* [The task]: Among these records, tally each line with the word "computer"; the answer is that number alone.

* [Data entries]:
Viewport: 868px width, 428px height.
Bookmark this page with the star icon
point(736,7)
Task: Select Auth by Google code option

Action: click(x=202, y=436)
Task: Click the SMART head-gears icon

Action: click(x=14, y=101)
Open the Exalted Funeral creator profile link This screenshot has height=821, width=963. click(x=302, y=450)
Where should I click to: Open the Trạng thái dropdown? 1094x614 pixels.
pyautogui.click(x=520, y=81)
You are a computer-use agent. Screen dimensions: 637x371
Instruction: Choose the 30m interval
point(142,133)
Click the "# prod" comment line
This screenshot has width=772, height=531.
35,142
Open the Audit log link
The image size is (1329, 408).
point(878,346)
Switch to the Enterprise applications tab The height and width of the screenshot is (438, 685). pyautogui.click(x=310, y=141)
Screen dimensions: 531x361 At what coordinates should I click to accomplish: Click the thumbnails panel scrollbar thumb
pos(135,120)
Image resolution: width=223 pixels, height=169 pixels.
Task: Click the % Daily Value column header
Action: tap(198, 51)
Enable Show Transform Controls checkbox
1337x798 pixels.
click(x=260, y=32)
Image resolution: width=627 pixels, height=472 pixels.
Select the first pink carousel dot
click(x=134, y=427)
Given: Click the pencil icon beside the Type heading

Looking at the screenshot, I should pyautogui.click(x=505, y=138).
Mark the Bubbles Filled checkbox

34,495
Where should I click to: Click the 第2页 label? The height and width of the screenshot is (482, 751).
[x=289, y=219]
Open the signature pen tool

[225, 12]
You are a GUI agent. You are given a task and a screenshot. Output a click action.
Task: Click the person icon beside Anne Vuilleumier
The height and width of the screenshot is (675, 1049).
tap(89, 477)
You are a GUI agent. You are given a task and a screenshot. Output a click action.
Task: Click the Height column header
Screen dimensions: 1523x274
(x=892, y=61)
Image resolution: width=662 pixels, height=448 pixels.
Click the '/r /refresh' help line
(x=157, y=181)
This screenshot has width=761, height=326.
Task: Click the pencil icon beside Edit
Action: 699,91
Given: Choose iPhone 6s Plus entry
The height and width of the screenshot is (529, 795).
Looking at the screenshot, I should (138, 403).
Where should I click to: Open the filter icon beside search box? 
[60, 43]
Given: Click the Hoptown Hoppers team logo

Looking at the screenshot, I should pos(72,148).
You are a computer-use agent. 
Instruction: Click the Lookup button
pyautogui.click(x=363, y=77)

* [Written response]: 2